### PROBLEM TO WORK ON
Identify each line in the rows below that contains the string "Task", and copy those lines. Case matters, so count only matches with the same capitalization.

### DATA SHOWN
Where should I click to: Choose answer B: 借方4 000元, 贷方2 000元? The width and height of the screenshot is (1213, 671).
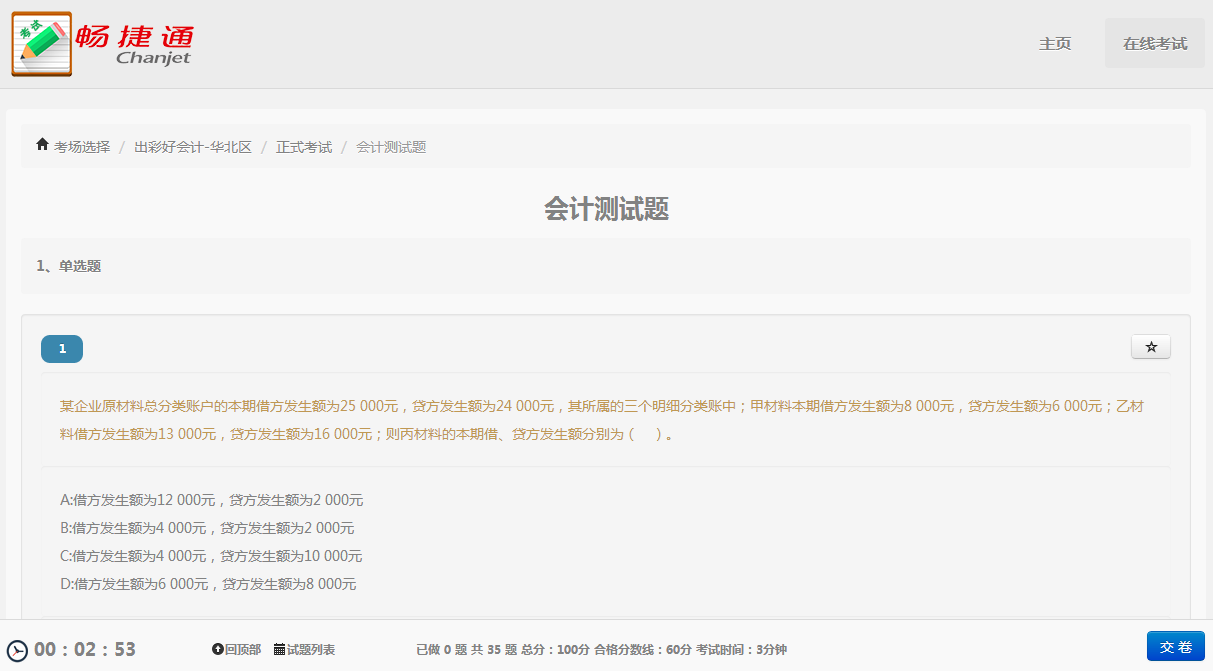(x=207, y=528)
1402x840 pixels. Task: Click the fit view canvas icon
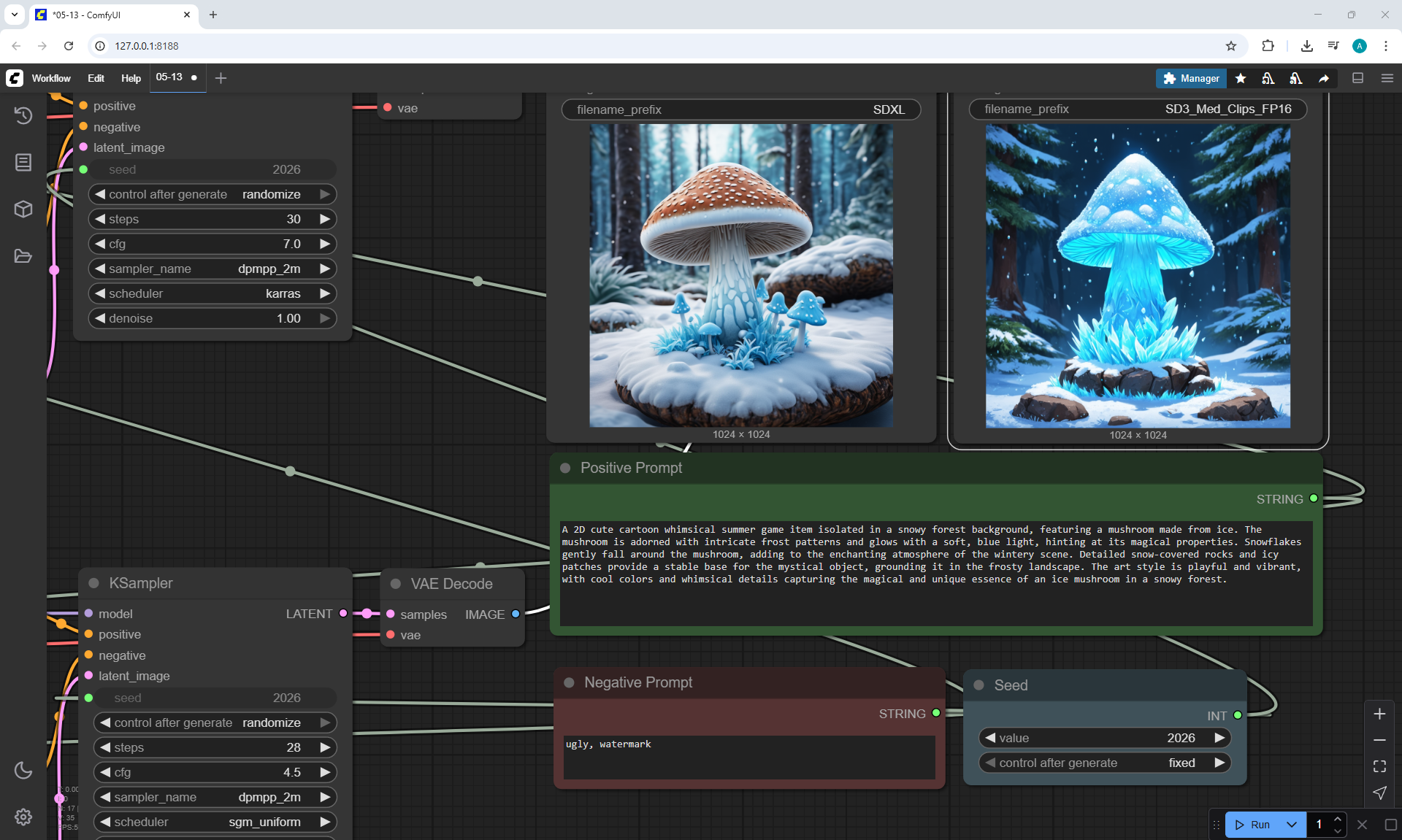point(1379,766)
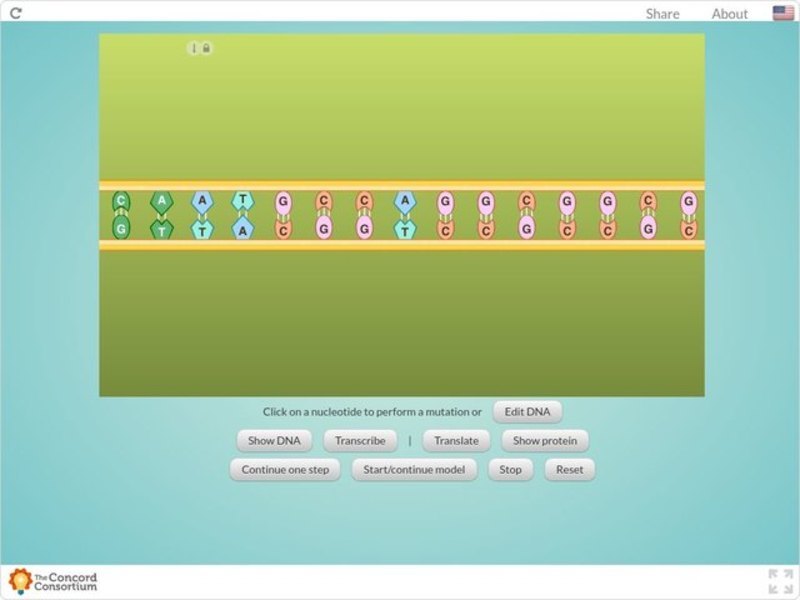This screenshot has height=600, width=800.
Task: Start transcription with the Transcribe button
Action: click(x=360, y=440)
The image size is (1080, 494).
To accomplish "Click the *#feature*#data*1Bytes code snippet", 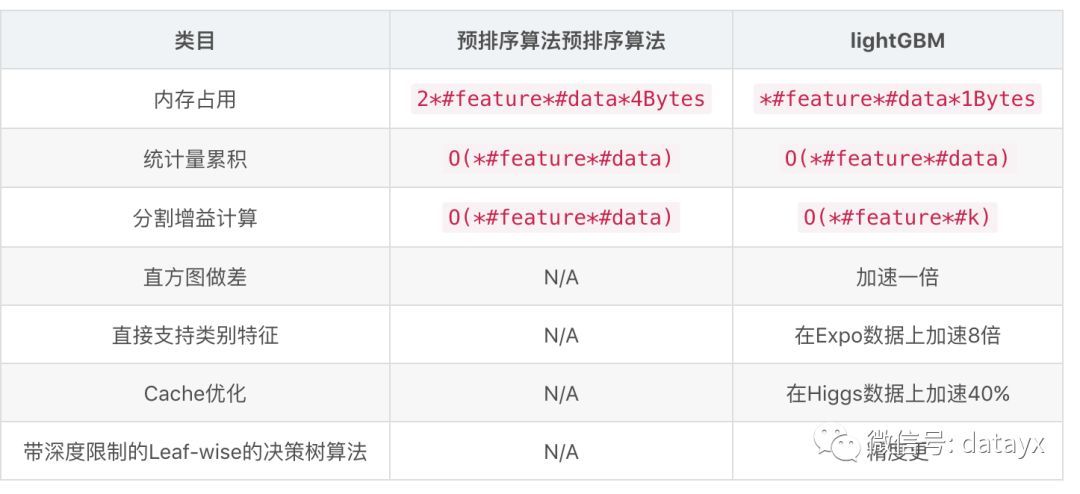I will click(x=897, y=99).
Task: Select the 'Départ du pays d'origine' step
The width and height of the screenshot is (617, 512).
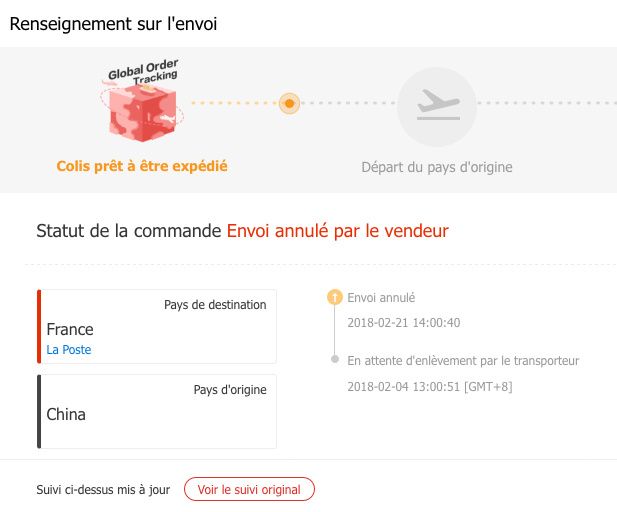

### EXERCISE ANSWER
1402x840 pixels. Task: Click the fit view canvas icon
Task: Start transcription with the Transcribe button
Task: Select the 'Départ du pays d'origine' step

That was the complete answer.